While NAT is most commonly looked at as a way to allow internal clients to gain access to the Internet, it can also be used to allow external Internet hosts to gain access to resources on a private network. Recall that by default, a NAT server will drop all packets that are not replies to requests that were originated from the internal private network. However, it is also possible that your company has servers on its internal privately addressed network that need to be accessible from the Internet – both mail and web servers are good examples. In order to accomplish this, companies will most commonly use what is known as an inbound static mapping. This technique takes requests that are made to a certain ports on the external public interface of the NAT router, and statically maps them to an address and port number on the private network. If multiple public IP addresses are available, individual public addresses can be mapped to internal private addresses on a one-to-one basis.
Imagine that a company wishes to host its web server internally. In order for Internet clients to access our server, it will need to be accessible using a public IP address. In this example, the web server has a private address, 192.168.1.10, and is waiting for connections on the default HTTP port, TCP 80. This is illustrated in the figure below.
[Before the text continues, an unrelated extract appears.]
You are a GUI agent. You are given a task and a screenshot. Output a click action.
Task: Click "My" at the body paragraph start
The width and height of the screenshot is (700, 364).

In order to allow Internet hosts to access the HTTP server, we will need to create an inbound static mapping. This will involve configuring NAT such that when it receives a request on the router’s public interface that is destined for TCP port 80, it will forward the request to the web server at 192.168.1.10, port 80. To the outside world, it appears as though our web server can be found at the public address. In reality, these requests are being translated by NAT and forwarded to the designated address and port on the internal network. This allows us to host services on the internal network, without external clients being any the wiser as to the true location of a server.